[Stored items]
┌────────
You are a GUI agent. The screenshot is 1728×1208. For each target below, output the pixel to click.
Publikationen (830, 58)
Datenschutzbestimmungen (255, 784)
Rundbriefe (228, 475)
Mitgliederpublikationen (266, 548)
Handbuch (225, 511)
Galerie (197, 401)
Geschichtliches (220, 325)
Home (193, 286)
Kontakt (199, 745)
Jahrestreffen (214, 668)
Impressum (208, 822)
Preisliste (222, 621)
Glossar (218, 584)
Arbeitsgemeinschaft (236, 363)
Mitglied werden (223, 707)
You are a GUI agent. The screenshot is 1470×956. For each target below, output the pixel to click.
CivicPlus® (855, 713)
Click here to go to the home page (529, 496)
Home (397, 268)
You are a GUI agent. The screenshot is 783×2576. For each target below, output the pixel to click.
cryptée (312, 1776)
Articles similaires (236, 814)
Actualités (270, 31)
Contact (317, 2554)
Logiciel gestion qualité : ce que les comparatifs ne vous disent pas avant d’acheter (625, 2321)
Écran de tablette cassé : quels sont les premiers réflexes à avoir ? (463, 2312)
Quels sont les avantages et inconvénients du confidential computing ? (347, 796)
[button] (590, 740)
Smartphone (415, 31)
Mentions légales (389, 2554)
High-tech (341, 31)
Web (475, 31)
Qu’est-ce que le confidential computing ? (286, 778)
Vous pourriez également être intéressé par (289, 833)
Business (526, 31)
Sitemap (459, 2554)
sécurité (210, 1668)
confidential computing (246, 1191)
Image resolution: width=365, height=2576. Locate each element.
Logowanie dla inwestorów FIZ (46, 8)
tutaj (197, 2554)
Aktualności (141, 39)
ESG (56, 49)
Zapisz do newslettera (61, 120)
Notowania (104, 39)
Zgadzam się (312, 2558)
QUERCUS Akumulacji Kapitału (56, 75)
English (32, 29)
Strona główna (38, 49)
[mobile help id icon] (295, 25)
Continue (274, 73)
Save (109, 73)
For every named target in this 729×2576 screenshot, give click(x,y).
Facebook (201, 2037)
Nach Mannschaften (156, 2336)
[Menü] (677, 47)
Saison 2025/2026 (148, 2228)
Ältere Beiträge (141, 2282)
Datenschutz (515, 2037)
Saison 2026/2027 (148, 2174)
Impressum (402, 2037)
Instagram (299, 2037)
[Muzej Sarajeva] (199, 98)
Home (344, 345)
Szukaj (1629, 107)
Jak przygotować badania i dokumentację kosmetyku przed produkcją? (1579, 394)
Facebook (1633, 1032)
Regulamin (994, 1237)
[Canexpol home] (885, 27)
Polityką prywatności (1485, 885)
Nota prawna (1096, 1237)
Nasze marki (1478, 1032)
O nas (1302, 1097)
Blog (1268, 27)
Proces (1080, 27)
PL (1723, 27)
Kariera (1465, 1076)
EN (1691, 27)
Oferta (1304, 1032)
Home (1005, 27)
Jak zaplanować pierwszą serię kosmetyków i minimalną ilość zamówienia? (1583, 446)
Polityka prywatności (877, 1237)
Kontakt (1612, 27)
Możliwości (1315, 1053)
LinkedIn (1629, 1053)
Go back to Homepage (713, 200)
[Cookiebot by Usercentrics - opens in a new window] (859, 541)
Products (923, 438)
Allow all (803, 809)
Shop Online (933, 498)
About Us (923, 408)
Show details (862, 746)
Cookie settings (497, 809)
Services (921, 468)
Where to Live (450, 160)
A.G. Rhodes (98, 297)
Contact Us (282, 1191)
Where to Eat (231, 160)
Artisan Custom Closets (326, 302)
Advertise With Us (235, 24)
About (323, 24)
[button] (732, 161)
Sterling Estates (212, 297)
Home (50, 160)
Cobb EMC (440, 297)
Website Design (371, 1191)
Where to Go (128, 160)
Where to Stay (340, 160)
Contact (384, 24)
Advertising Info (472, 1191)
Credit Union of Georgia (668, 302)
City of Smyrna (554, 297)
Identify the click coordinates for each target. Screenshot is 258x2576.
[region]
└────────
## What you have to do
Beginning at the top of the entries above, output each line exactly, and end with the line in which "Galerie (197, 401)" appears.

## The answer
You are a GUI agent. The screenshot is 1728×1208. For each target below, output the pixel to click.
Publikationen (830, 58)
Datenschutzbestimmungen (255, 784)
Rundbriefe (228, 475)
Mitgliederpublikationen (266, 548)
Handbuch (225, 511)
Galerie (197, 401)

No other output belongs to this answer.